29 de março de 2024

José Carlos Fernandes

Publicado na Gazeta do Povo, em 7 de fevereiro de 2014

A historiadora paranaense Laysa Carolina Machado, 42 anos, rasgou muito verbo nas últimas semanas. Latim não lhe faltou. Começou com o alarido em torno da arte-educadora Júlia Dutra, a primeira transexual a chegar à direção de uma escola no Rio de Janeiro. Depois veio o Oscar dado a Jared Leto no papel do transexual soropositivo em Clube de compras Dallas. Por fim, a cena roubada pelo biquíni selvagem da travesti Patrícia Araújo, no desfile da Mocidade Independente de Padre Miguel.

Não se furtou de nenhum desses debates, para surpresa dos que não entendem por que ela não se cala. Laysa guerreou todas as guerras, bem podia se atirar à rede, ir ao salão, fazer hora no supermercado. Está casada. É concursada. Tem uma carreira paralela, como atriz. Os novos documentos estão em dia. E fez história.

Basta dizer que, antes de Júlia Dutra sonhar ser mandachuva, ela já estava lá, fazendo parte da equipe de diretores de uma escola – o Colégio Estadual Chico Mendes, em São José dos Pinhais. É pioneira no gênero, no cargo desde 2009, com o acréscimo de que foi eleita pela comunidade, uma proeza.

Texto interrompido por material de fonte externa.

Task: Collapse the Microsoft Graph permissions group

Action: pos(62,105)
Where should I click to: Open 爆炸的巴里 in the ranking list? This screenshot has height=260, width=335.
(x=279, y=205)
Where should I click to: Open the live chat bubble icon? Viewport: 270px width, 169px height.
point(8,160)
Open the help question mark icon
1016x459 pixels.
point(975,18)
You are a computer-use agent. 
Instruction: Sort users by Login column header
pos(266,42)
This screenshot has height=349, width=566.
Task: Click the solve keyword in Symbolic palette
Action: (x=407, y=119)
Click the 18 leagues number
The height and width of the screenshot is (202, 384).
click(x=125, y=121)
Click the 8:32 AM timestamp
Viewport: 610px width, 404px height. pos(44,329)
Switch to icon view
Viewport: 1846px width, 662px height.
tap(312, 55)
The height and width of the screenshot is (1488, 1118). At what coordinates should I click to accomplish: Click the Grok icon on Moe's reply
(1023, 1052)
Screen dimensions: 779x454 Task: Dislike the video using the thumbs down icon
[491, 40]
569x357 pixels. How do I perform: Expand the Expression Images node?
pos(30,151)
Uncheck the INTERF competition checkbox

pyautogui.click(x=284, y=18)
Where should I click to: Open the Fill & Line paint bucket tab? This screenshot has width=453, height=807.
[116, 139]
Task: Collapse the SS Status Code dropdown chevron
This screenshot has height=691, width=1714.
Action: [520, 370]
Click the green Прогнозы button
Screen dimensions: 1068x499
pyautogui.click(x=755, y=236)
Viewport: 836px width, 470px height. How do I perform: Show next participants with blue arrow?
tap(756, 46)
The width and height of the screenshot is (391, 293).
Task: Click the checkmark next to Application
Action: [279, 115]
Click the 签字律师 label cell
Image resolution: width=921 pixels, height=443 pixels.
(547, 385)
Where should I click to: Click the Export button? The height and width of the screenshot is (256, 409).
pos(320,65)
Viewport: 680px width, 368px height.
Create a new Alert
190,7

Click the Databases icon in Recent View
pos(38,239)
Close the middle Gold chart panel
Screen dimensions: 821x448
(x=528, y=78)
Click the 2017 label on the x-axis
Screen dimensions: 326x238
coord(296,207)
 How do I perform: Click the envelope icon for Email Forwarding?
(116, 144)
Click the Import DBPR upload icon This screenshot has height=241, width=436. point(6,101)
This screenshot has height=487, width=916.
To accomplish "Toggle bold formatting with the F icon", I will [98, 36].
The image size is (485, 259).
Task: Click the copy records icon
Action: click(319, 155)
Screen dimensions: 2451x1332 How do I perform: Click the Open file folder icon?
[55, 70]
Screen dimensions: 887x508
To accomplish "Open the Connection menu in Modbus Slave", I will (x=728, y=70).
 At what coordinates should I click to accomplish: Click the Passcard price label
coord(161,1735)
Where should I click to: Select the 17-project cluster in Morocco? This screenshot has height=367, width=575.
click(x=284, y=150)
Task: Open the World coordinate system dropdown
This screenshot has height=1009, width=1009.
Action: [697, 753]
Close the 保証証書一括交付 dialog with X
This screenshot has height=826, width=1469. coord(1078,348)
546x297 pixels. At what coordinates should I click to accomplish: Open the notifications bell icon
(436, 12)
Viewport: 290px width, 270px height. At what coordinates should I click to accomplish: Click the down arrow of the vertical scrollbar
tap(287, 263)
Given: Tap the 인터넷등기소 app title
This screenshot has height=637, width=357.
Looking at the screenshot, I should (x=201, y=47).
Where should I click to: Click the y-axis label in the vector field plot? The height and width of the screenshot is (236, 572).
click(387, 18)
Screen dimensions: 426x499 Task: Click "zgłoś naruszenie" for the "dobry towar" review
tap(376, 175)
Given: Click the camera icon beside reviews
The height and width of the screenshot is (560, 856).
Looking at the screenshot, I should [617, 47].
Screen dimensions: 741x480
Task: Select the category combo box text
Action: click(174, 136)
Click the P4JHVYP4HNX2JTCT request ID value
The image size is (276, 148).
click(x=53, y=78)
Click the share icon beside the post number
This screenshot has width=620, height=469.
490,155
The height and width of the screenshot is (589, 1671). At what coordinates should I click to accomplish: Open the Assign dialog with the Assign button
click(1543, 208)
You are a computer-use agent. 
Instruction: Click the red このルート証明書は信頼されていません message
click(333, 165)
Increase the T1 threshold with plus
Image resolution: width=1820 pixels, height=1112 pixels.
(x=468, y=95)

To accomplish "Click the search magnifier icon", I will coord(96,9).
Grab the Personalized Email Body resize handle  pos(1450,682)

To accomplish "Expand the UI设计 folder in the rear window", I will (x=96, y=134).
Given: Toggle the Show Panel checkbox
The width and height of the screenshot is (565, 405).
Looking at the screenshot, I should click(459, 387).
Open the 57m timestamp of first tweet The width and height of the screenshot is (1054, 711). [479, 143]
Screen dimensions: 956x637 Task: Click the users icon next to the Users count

Mas não lhe peçam que se contente em ser uma mulher como tantas – ela há de lançar chispas saídas de seus olhos rasgados de rainha cafuza. Mandaria palavrão. Com sorte do interlocutor, respira fundo e responde com sua belíssima voz grave que é uma mulher trans. Que seu nome – Laysa – não deixa dúvidas. Que não vai se trair. Um dia, sai no jornal O Globo. Noutro, vai ao programa do Danilo Gentili, recebe documentaristas catarinenses, entrega-se a um projeto premiado pelo Instituto Vladimir Herzog. Se alguém na redondeza não sabia que Laysa é trans, fica sabendo. E seja o que Deus quiser.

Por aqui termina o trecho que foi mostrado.